In der Musiktherapie geht es darum, Kinder über Musik in ihrer Entwicklung zu fördern.

Als "Sprache von Seele zu Seele", wie Ludwig van Beethoven sie bezeichnet, ist Musik bestens geeignet, auch jene Kinder anzusprechen, die über das Wort nicht so einfach zu erreichen sind.

In der Musiktherapie stellt sich die Therapeutin ganz auf die Möglichkeiten und Bedürfnisse Ihres Kindes ein. Es  findet einen großen Schatz an musikalischem Repertoire vor.

Neben der eigenen Stimme stehen eine Auswahl spezieller Schlag-, Saiten- und Blasinstrumente zur Verfügung, die ohne Vorkenntnisse gespielt werden können. Große Spielflächen und Griffhilfen erleichtern das Spiel.

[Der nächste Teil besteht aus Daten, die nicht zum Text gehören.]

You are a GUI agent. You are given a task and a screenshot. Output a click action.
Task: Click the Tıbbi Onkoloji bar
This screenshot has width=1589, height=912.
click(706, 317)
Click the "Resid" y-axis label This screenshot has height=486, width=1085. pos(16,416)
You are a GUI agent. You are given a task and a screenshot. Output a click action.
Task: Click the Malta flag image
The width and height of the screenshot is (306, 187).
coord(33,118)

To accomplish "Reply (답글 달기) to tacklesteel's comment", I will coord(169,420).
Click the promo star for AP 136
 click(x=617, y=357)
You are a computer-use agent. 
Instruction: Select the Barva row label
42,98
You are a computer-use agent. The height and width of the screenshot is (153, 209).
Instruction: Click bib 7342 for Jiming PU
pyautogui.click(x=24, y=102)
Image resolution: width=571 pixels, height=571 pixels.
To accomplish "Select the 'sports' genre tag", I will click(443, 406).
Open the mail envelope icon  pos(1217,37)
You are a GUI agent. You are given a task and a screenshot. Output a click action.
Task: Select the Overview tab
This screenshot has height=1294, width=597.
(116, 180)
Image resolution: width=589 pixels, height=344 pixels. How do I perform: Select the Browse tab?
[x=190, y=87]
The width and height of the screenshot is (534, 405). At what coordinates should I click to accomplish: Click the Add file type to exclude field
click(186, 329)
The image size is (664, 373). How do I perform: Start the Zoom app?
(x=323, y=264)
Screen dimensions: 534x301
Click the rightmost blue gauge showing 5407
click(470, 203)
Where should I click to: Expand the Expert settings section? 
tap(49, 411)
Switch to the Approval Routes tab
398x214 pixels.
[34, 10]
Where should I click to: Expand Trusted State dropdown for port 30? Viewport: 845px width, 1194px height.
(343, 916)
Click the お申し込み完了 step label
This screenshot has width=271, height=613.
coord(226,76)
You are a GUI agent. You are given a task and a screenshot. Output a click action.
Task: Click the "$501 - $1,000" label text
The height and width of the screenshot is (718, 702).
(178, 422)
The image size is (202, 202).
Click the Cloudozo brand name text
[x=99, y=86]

Die Therapeutin greift die musikalischen Angebote Ihres Kindes mit der Stimme, dem Klavier oder anderen Instrumenten improvisatorisch auf, um in eine Begegnung zu kommen. Die so entstandene Musik bildet den Ausgangspunkt für unsere Arbeit an der Entwicklung weiterer Potentiale.

Von Bedeutung ist nicht nur das, was gemeinhin als "musikalisch" verstanden wird. Aus einer kleinen Bewegung der Hand, aus dem Lautieren in einer immer gleichen Tonhöhe, aus einem kurzen Augenzwinkern kann ebenso Musik entstehen wie aus einem kräftig gespielten Rhythmus oder einem sicher vorgetragenen Lied.